Form: y = a cos(bx) + k, with a=-3, b=1/2, k=0

- Amplitude: |a| = 3
- Period: 2π / b = 2π / (1/2) = 4π
- But we’re only graphing from 0 to 2π → which is HALF a period!

Because full period is 4π, so from 0 to 2π is half-cycle.

Cosine normally: starts at max, goes to min at half-period.

Here, because of negative sign, it starts at MINIMUM.

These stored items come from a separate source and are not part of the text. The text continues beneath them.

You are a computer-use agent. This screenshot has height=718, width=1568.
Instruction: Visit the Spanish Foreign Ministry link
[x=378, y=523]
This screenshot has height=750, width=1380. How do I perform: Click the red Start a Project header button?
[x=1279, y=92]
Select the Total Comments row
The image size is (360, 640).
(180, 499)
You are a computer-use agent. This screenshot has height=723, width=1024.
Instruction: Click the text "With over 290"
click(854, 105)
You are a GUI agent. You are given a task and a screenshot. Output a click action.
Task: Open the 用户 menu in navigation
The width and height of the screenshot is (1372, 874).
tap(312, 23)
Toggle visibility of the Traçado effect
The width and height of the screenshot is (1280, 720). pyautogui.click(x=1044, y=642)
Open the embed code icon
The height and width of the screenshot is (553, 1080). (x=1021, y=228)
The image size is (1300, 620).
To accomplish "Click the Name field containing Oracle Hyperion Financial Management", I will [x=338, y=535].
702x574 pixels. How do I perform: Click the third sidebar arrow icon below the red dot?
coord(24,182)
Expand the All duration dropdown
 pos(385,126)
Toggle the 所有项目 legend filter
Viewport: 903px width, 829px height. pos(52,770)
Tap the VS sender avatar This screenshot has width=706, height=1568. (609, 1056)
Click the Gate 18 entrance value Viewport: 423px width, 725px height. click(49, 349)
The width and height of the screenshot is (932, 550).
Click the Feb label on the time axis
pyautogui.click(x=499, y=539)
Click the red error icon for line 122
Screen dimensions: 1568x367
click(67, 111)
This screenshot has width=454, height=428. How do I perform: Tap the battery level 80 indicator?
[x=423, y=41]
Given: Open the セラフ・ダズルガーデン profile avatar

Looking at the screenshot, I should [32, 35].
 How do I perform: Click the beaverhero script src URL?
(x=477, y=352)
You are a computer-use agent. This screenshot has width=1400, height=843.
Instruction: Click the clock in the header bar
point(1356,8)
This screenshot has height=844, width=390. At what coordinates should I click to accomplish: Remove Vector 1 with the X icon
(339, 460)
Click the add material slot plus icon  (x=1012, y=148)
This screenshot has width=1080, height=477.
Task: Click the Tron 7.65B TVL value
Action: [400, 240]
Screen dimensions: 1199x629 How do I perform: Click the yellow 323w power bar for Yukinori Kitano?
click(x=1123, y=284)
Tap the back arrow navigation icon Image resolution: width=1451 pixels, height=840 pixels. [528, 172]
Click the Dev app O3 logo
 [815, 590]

Normal cos(½ x) at x=0: cos(0)=1 → y=-3*1=-3
At x=2π: cos(½ * 2π)=cos(π)=-1 → y=-3*(-1)=3
At x=π: cos(½ * π)=cos(π/2)=0 → y=0

So in [0,2π]:

x=0 → y=-3
x=π → y=0
x=2π → y=3

And since it’s cosine, smooth curve.

Pattern for half-cycle: start at min, go through midline at quarter-period? Wait.

Full period is 4π, so quarter-period is π.

From 0 to 4π:

- x=0: cos(0)=1 → y=-3
- x=π: cos(π/2)=0 → y=0
- x=2π: cos(π)=-1 → y=3
- x=3π: cos(3π/2)=0 → y=0
- x=4π: cos(2π)=1 → y=-3

But we only go to 2π, so we have first three points: (0,-3), (π,0), (2π,3)

Exciting spots: at x=0 (min), x=π (midline crossing), x=2π (max)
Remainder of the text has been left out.